■ EXTRACT

— Start —

Being aggressive is considered a macho thing in many Western cultures. In Sweden it is viewed as a serious handicap. In World War II, the Swedish government succumbed to Hitler's demands that German troops be allowed to transit through neutral Sweden to sustain the occupation of Norway. To this day, the memory chokes the Norwegians with emotion.

Another consequence of undfallenhet is the reluctance of people in power to exercise it. In the name of consensus, managers prefer to leave all important decision-making to committees. The same goes for politicians. Swedish politicians promise swift and firm action against whatever cases of social injustice are put before them, be they tax loopholes, gender inequality or impunity in crime. When asked what the action will entail, the answer is always the same: "Appoint a committee."

Then there are the 'Citizens' Associations'. These are established by law to allow local residents to influence the management of communal concerns such as water supplies, road maintenance and recreation facilities. But they do not necessarily lead to harmony.

Once upon a time there were three friendly neighbours who lived on a hillside. They formed a committee and purchased a £L1,000 snow-blower with a view to the members taking it in turns to clear their shared 50-metre driveway. The neighbour at the bottom of the hill soon got tired of the chore since he only used the first 5 metres anyway; the neighbour at the top who had a garage big enough to house the blower kept forgetting to hand over the key when he left for milder climes. The neighbour in the middle finally stationed the blower in his garden where it seized up from weather exposure, so that when the sun-tanned neighbour returned he was unable to scale the snow-bound driveway. Bitter arguments ensued. And all the time the local authority would have done the job for a mere £30 a year.

Undfallenhet is not to be confused with cowardice. Sweden has long stood firm on its convictions regarding matters like apartheid and dictatorship, and has not hesitated to lay down the law to distant countries like South Africa and Chile. But craning one's neck and straining one's eyes to stare down racism and fascism at the other end of the globe is hard work. The Swedes must therefore be forgiven for having overlooked the very same sins being committed for several generations in neighbouring Russia.


In times of trouble, the Swedes always land on their feet. When the world goes to war, Sweden stays clear of the antagonists through a blend of diplomacy and concessions. When the bottom falls out of the economy, the nation's Central Bank raises the interest rate to 500%, devalues the krona by 30%, and re-enters the world market with a smile on its face.

When the flagships of Swedish industry feel the pinch of international competition, they merge with their competitors and move their headquarters abroad. In the battle between idealism, heroism and common sense, the latter always wins.

With pragmatism comes a willingness to compromise in matters big and small. However, the give-and-take is of a singularly Swedish brand. For example, having fought for total abolition of poultry sheds within the E.U., Sweden settled for a compromise whereby the statutory shed size was increased, and the provision of a nest, a sand bath and a perch became mandatory. (Well, somebody has to look out for the 'shickens'.)

— End —

■ LISTING
— Start —

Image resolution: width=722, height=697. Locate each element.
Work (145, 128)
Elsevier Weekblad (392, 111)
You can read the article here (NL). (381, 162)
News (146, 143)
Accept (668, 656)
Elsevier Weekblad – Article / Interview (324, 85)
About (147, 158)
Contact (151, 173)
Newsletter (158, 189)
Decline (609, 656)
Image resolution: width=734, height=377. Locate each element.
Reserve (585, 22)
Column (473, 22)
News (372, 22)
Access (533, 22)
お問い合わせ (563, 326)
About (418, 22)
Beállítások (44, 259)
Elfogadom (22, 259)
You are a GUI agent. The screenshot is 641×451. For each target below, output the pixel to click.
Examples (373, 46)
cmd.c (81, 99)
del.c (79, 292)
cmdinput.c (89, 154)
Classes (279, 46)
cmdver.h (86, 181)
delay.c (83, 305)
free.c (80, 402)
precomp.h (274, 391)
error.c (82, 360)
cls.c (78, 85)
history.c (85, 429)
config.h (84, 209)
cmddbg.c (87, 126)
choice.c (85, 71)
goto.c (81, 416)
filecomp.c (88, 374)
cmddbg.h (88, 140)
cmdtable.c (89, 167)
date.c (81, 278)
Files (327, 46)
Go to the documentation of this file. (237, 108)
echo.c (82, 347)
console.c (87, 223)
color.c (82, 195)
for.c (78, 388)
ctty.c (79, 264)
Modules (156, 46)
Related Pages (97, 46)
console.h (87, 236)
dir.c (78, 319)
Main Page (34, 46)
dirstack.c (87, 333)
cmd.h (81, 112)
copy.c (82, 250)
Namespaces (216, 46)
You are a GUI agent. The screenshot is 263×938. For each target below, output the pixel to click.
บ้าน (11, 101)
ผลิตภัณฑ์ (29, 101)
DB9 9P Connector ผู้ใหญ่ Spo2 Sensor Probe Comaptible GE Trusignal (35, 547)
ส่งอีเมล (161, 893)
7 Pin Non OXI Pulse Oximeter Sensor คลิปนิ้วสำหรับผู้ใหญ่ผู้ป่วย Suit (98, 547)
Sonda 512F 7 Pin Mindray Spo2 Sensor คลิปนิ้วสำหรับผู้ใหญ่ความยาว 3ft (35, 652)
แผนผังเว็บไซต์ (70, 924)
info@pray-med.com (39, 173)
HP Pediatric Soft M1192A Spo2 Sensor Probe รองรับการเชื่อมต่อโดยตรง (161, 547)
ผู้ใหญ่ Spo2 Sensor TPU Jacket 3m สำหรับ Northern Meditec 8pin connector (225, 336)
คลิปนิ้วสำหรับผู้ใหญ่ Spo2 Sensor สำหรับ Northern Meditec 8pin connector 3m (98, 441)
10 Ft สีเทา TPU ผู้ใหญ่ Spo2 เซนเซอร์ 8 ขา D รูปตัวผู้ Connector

— End —

■ PROBLEMS TO SOLVE
(1) Reproduce the passage about the Swedes between "In times of" and "latter always wins.", inclusive, swapping "krona" for "national currency".
(2) Indicate whether each statement agrees with the passage about the Swedes, answering yes or no and quoting the deciding words: (a) During World War II, Sweden let German troops pass through its territory. (b) The neighbors' shared driveway was 100 meters long. (c) Sweden secured a complete ban on poultry sheds within the E.U.
The items come from a separate source and are unrelated to the passage about the Swedes.

■ OUTPUTS BY TASK
(1)
In times of trouble, the Swedes always land on their feet. When the world goes to war, Sweden stays clear of the antagonists through a blend of diplomacy and concessions. When the bottom falls out of the economy, the nation's Central Bank raises the interest rate to 500%, devalues the national currency by 30%, and re-enters the world market with a smile on its face.

When the flagships of Swedish industry feel the pinch of international competition, they merge with their competitors and move their headquarters abroad. In the battle between idealism, heroism and common sense, the latter always wins.

(2)
(a) Yes: "the Swedish government succumbed to Hitler's demands that German troops be allowed to transit through neutral Sweden"
(b) No: "their shared 50-metre driveway"
(c) No: "Sweden settled for a compromise whereby the statutory shed size was increased"